EXERCISE INSTRUCTIONS: Wherever a line in the data holds the word "will", pull that line out.

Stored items
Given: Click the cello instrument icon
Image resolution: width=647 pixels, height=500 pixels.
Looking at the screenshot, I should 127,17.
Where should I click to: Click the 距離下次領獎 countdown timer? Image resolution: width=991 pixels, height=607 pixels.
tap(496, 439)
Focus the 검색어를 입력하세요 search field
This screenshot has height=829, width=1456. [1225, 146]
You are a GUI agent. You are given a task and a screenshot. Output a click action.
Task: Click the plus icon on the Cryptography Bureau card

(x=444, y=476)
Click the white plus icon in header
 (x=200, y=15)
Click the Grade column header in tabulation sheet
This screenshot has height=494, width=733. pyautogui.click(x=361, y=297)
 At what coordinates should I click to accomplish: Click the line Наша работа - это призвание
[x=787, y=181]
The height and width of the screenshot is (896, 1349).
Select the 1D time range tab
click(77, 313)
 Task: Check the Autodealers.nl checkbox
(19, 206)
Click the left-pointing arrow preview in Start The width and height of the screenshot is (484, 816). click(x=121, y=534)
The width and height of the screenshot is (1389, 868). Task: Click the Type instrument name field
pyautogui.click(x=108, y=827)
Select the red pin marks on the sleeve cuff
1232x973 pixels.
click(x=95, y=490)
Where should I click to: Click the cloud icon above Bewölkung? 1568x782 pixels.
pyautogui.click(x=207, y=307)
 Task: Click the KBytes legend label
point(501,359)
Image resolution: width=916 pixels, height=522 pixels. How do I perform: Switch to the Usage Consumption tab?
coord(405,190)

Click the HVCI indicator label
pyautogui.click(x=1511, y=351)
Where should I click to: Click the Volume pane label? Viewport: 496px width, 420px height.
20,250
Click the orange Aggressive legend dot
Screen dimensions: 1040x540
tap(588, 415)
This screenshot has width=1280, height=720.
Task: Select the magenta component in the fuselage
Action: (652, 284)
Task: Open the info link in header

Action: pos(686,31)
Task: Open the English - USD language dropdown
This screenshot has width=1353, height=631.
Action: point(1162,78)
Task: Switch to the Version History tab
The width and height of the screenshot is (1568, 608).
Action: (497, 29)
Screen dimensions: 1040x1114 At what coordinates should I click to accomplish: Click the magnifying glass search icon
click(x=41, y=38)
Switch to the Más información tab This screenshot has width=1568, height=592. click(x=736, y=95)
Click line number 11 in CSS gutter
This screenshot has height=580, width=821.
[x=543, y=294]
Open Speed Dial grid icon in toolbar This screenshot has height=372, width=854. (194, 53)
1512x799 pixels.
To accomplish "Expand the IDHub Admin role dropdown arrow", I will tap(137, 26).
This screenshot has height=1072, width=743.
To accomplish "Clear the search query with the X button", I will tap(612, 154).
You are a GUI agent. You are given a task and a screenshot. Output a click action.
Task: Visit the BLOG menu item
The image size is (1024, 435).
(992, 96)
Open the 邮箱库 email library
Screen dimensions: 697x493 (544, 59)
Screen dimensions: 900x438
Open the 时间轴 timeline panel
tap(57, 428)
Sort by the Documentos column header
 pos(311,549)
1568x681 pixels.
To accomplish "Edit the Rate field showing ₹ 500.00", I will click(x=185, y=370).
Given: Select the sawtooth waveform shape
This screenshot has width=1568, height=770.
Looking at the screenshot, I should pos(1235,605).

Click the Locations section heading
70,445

TASK ANSWER:
To accomplish "Expand the IDHub Admin role dropdown arrow", I will tap(137, 26).
To accomplish "Clear the search query with the X button", I will tap(612, 154).
To accomplish "Edit the Rate field showing ₹ 500.00", I will click(x=185, y=370).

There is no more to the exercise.